From: Karl Schendel <schendel_at_kbcomputer.com>
Date: Wed, 21 Jul 2004 22:47:51 GMT
Message-ID: <schendel-D4A0A5.18493721072004@netnews.comcast.net>


In article <VAzLc.140028$JR4.45073_at_attbi_s54>,  "Jim Kennedy" <kennedy-downwithspammersfamily_at_attbi.net> wrote:

> "Karl Schendel" <schendel_at_kbcomputer.com> wrote in message
> news:schendel-781564.12054317072004_at_netnews.comcast.net...
> > It was never true in Ingres that an insert locked the entire index
> > (unless the optimizer decided to take out an initial table level lock,
> > and that would only happen for unqualified updates.)
> > What Jim may have run into is lock contention on the last leaf of
> > a btree index with a sequential key, which would in effect serialize
> > the inserts. For some time now, Ingres has had row level locking
> > available. Of course one could avoid sequential keys, which have
> > other potential performance problems (eg I/O hot spots).
> >
> > I have to say I'm skeptical of how much experience Mr Kennedy might
> > have had with Ingres if he can't spell it properly.
> >
> > Karl
>
> Karl,
> I suspect I am older than you.

Perhaps not...
In any case, I've used Ingres for 14 years. I can't talk details about any version prior to 6.3/03.

> But an insert into a table (heap type) would
> lock almost the whole table until a commit because the primary key would
> need to be updated.

Ah! When you talked about primary keys, it didn't occur to me that you might have been dealing with a heap table (with secondary index providing the keying). I just assumed that you meant a btree or hash table.

It's true, an insert into a heap takes an "extend" lock on the last page (which is where heaps always insert). So if you have a heap, only one person can insert at a time. The answer is of course "don't do that". Many years ago, heap-with-index was popular with some Ingres database designers -- I have no idea why. I made a nice profit a couple years back, fixing some sites that had that setup.
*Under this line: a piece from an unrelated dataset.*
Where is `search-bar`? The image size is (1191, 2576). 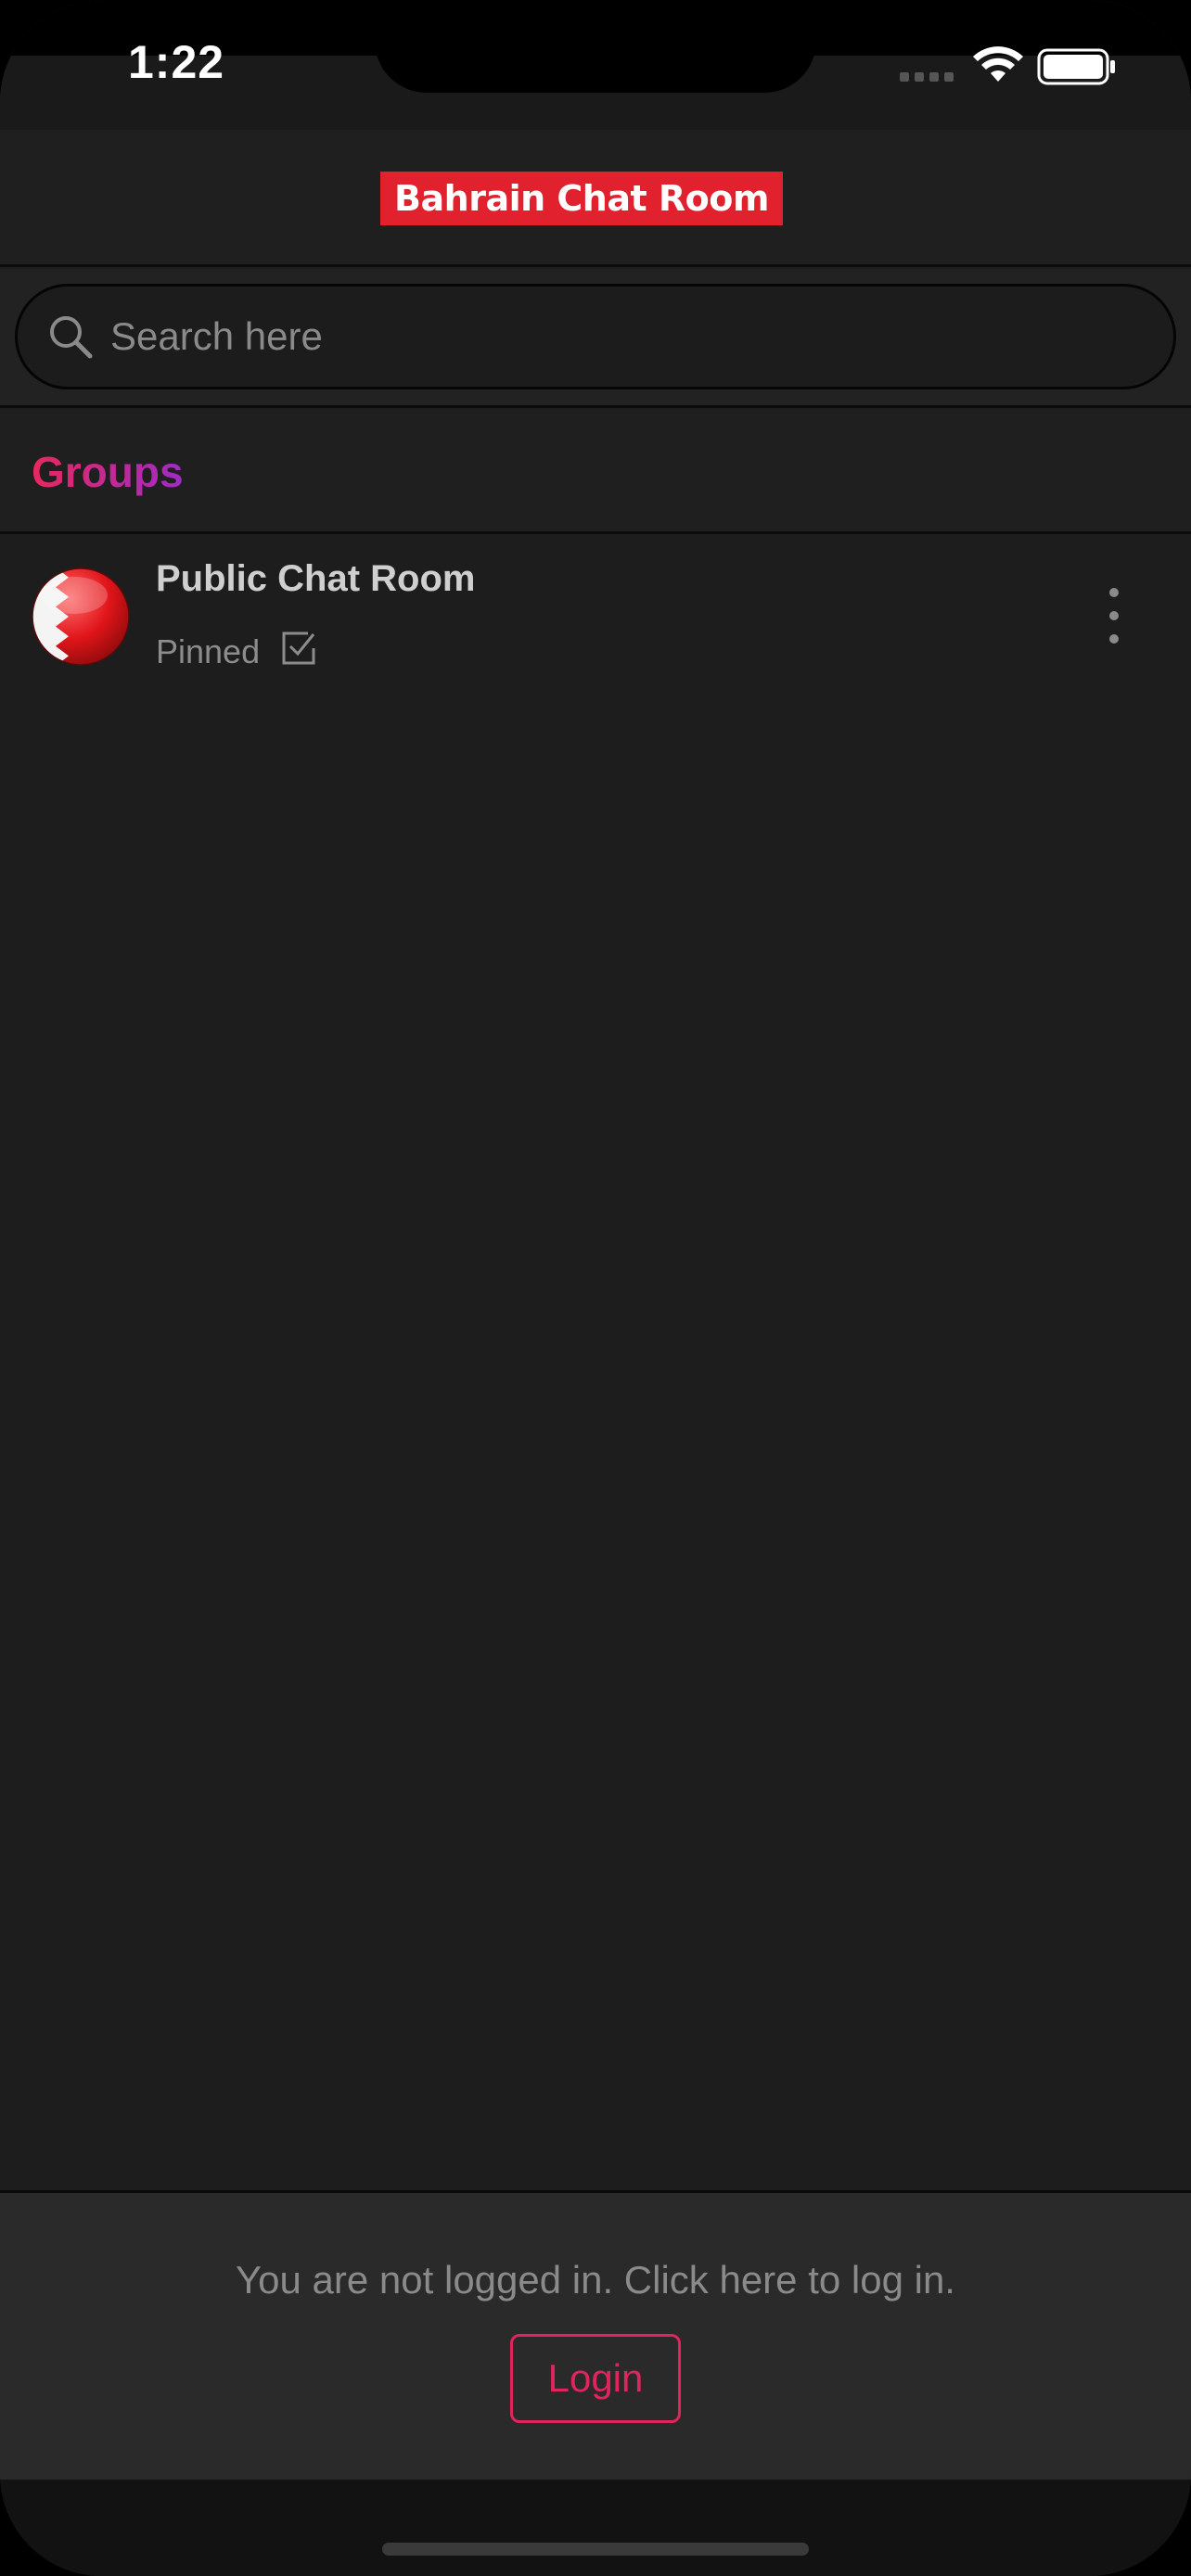 search-bar is located at coordinates (596, 338).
> (doing an insert not an update) At the time it was a
> page level locking database not a row level locking database. (It may have
> changed since then; I wouldn't be surprised.) It would lock all the pages
> that would be traversed to update the index for the primary key. This is
> usually 95% of the table. That means that most of the time 2 people
> couldn't insert a row into a table at the same time.
> Jim

Since Ingres's default lock strategy is the most restrictive (page serializable), you can still get lock contention in btree leaf pages if you don't do something to spread out your keys. There's lots of knobs for changing the lock strategy, though. Intelligently designed Ingres applications use them.

And by the way, Ingres release 3 (the one that's going open source in a couple weeks) does support range/list/hash partitioned tables, and parallel query execution. I don't pretend feature parity with Oracle and I wouldn't even claim it's a sensible goal.